__Set task__. In the material, change "envelope icon" to "mail icon" in the lines from the one containing "Click the envelope icon beside 心语心愿" up to and including the one containing "I will pos(65,64).", leaving everything else the same, and give back only those lines.
"""
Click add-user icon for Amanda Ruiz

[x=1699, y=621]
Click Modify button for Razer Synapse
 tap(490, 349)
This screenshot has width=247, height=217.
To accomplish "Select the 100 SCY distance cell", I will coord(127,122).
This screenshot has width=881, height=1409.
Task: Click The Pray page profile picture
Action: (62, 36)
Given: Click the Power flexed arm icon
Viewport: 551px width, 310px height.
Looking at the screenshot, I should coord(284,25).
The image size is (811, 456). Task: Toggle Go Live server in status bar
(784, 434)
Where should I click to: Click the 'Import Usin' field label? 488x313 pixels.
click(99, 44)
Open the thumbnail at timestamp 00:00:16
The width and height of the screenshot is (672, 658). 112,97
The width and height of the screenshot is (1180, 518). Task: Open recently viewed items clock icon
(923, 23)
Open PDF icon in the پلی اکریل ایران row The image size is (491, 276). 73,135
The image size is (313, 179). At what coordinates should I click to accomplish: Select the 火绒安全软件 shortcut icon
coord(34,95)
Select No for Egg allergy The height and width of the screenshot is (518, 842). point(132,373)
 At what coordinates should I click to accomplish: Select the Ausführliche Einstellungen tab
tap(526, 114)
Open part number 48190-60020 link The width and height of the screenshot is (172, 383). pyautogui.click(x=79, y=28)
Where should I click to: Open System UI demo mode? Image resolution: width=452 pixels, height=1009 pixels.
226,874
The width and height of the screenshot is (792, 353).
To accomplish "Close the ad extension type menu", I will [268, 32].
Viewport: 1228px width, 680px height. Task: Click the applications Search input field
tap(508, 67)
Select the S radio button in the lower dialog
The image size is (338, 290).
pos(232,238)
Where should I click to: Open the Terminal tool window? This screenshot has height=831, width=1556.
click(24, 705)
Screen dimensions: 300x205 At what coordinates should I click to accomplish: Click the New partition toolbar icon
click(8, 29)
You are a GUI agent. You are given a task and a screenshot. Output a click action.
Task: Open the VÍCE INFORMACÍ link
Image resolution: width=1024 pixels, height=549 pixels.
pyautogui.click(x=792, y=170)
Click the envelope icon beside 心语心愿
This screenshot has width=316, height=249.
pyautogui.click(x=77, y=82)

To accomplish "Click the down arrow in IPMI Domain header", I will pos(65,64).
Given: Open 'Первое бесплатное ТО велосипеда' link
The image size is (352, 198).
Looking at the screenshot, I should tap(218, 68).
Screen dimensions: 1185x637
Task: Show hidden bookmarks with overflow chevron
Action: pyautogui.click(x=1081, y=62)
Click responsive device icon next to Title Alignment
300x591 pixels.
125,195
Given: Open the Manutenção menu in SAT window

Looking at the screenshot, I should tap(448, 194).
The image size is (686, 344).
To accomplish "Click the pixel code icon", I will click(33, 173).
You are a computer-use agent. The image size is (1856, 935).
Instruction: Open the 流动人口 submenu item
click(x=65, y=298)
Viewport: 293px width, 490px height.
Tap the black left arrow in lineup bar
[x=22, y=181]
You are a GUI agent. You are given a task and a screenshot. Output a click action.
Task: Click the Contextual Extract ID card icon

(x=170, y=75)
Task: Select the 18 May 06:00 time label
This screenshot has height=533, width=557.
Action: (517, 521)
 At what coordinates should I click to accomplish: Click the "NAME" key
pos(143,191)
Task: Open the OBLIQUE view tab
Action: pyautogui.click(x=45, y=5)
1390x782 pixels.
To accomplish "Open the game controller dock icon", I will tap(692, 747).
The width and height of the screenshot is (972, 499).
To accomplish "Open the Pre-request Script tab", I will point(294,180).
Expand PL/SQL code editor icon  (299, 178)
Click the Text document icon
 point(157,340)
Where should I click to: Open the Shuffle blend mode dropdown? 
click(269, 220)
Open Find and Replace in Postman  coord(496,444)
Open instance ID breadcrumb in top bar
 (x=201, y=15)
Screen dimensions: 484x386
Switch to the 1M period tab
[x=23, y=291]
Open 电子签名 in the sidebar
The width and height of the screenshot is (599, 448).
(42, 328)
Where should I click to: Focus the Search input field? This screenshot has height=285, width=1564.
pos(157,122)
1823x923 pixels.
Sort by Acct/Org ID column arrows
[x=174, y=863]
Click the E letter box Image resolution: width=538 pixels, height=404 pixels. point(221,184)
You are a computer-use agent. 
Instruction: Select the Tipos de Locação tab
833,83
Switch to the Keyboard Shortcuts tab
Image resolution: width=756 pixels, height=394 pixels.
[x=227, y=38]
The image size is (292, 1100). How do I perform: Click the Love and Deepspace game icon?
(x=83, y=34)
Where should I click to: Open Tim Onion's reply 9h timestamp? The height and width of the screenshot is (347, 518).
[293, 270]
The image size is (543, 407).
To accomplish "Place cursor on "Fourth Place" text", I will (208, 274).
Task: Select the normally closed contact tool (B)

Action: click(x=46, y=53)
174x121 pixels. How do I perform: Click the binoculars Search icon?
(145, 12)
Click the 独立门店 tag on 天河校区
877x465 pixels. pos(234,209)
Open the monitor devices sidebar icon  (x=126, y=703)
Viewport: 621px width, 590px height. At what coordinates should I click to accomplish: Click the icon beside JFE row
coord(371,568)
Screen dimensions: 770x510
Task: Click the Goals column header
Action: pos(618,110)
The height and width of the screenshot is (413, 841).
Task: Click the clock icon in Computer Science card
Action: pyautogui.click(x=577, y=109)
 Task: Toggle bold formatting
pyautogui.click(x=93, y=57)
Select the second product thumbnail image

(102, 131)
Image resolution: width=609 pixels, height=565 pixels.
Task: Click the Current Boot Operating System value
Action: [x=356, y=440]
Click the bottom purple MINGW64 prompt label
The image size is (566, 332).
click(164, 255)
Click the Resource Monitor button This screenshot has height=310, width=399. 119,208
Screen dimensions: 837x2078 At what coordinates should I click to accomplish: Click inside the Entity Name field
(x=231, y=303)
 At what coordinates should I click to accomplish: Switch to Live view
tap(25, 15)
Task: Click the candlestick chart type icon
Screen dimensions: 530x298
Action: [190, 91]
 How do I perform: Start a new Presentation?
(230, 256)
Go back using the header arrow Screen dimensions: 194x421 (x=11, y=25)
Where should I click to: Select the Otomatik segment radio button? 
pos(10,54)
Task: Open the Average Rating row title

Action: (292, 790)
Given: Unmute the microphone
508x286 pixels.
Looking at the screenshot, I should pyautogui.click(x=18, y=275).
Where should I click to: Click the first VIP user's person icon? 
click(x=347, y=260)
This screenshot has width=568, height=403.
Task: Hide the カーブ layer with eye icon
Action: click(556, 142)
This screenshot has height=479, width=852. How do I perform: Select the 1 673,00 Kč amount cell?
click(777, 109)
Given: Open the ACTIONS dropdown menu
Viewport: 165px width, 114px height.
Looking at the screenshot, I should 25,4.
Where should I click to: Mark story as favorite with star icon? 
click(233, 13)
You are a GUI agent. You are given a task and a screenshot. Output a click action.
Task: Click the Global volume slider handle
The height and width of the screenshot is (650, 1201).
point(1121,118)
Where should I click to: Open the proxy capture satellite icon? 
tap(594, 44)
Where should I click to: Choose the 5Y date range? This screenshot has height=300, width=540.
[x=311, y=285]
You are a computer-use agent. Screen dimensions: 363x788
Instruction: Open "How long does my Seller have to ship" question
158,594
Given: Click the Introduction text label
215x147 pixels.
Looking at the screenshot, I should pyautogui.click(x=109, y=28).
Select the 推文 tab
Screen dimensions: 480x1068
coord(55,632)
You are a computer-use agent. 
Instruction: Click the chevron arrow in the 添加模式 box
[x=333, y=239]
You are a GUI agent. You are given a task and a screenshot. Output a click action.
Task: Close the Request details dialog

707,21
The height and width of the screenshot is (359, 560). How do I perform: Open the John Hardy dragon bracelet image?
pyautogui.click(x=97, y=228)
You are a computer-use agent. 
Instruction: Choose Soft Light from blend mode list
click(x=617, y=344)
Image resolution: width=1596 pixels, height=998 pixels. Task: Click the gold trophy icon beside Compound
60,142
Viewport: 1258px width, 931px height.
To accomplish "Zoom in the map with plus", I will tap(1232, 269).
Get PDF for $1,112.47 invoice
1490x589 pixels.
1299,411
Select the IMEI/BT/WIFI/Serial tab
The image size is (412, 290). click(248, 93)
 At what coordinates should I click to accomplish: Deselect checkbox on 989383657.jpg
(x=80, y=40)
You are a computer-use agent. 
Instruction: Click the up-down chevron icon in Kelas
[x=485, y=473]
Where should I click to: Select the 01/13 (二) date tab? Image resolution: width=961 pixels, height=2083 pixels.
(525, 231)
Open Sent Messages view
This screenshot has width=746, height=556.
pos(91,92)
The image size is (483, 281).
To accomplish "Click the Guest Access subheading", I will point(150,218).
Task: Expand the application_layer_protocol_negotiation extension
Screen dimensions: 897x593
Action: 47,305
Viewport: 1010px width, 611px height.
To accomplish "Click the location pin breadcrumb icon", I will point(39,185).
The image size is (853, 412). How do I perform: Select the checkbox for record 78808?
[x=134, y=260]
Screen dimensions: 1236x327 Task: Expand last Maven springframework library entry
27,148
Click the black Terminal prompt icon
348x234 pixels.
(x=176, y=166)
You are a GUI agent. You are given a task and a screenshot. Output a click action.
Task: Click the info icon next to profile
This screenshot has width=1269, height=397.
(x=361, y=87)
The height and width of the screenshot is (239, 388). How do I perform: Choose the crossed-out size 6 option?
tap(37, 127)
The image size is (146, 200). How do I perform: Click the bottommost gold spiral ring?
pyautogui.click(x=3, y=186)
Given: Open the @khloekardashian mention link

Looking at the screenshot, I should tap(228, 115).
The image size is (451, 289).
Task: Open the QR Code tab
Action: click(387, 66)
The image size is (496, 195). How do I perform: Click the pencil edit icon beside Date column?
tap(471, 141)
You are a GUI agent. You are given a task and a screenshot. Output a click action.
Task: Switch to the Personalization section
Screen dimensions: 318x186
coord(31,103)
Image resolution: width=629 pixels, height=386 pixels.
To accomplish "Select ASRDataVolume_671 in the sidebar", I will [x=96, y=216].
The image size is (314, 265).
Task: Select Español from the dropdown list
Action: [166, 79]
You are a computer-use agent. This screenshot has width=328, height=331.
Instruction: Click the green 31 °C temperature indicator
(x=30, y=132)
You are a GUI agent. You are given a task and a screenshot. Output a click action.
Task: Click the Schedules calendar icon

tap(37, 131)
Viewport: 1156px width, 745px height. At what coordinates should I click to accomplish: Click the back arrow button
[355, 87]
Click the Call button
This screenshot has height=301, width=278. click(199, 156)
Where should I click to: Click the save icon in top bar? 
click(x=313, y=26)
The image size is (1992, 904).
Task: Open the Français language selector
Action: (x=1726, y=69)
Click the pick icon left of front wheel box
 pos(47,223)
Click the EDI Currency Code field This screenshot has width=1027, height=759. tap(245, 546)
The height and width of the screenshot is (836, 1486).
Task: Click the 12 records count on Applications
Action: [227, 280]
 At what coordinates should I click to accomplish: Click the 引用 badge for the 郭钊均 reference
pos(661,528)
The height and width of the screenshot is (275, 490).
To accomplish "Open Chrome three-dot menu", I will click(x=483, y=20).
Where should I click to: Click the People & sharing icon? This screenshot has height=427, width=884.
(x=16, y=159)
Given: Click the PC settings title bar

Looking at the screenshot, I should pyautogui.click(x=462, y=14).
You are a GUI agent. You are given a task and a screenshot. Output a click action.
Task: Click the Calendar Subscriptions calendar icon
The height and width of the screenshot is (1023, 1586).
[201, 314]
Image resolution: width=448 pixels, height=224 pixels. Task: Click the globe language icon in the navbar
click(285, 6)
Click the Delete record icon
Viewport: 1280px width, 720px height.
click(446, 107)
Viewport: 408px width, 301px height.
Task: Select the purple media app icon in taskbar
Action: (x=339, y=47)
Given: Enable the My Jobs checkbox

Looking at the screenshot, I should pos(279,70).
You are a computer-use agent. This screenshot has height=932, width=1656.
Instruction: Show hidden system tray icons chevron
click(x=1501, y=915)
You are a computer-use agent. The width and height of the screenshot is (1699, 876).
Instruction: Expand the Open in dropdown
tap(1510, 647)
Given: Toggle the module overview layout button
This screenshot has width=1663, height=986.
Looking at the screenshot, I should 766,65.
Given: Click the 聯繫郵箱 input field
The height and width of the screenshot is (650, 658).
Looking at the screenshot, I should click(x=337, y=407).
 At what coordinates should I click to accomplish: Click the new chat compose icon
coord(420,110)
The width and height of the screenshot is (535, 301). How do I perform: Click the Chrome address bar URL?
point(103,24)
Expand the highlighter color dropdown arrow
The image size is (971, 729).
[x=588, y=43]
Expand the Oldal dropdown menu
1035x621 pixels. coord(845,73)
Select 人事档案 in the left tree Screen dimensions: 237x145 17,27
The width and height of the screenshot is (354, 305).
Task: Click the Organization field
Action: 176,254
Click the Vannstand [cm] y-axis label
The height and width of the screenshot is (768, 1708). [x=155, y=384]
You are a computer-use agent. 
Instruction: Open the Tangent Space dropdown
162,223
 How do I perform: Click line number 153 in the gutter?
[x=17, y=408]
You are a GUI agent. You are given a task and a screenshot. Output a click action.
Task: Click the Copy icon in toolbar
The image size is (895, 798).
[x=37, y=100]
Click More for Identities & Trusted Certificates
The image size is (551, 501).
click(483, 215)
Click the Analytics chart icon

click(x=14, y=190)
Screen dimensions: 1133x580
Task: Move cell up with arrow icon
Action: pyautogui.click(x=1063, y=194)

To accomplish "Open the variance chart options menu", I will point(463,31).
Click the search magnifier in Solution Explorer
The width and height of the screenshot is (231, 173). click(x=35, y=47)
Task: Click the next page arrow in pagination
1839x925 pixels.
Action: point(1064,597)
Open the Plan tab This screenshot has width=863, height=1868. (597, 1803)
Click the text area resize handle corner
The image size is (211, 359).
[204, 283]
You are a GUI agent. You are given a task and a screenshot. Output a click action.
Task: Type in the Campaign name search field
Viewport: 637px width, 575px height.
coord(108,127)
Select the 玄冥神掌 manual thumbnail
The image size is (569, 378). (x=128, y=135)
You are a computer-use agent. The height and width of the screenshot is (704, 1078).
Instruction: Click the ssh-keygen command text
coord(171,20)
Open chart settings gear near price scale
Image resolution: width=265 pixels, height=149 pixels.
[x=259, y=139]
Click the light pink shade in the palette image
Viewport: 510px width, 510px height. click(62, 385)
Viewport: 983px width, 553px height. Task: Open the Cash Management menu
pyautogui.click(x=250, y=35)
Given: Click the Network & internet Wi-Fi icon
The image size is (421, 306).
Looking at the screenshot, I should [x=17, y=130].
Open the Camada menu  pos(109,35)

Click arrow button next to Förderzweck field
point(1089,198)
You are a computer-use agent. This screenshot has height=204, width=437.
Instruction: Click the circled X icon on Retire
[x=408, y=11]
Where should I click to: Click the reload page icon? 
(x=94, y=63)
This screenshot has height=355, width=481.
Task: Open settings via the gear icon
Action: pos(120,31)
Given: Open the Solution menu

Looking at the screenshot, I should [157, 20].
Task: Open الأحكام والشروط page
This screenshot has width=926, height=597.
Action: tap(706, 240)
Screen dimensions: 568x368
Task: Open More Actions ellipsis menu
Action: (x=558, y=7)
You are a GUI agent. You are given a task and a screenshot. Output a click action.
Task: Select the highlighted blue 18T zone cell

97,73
"""
__Response to this exercise__.
Click the mail icon beside 心语心愿
This screenshot has width=316, height=249.
pyautogui.click(x=77, y=82)

To accomplish "Click the down arrow in IPMI Domain header", I will pos(65,64).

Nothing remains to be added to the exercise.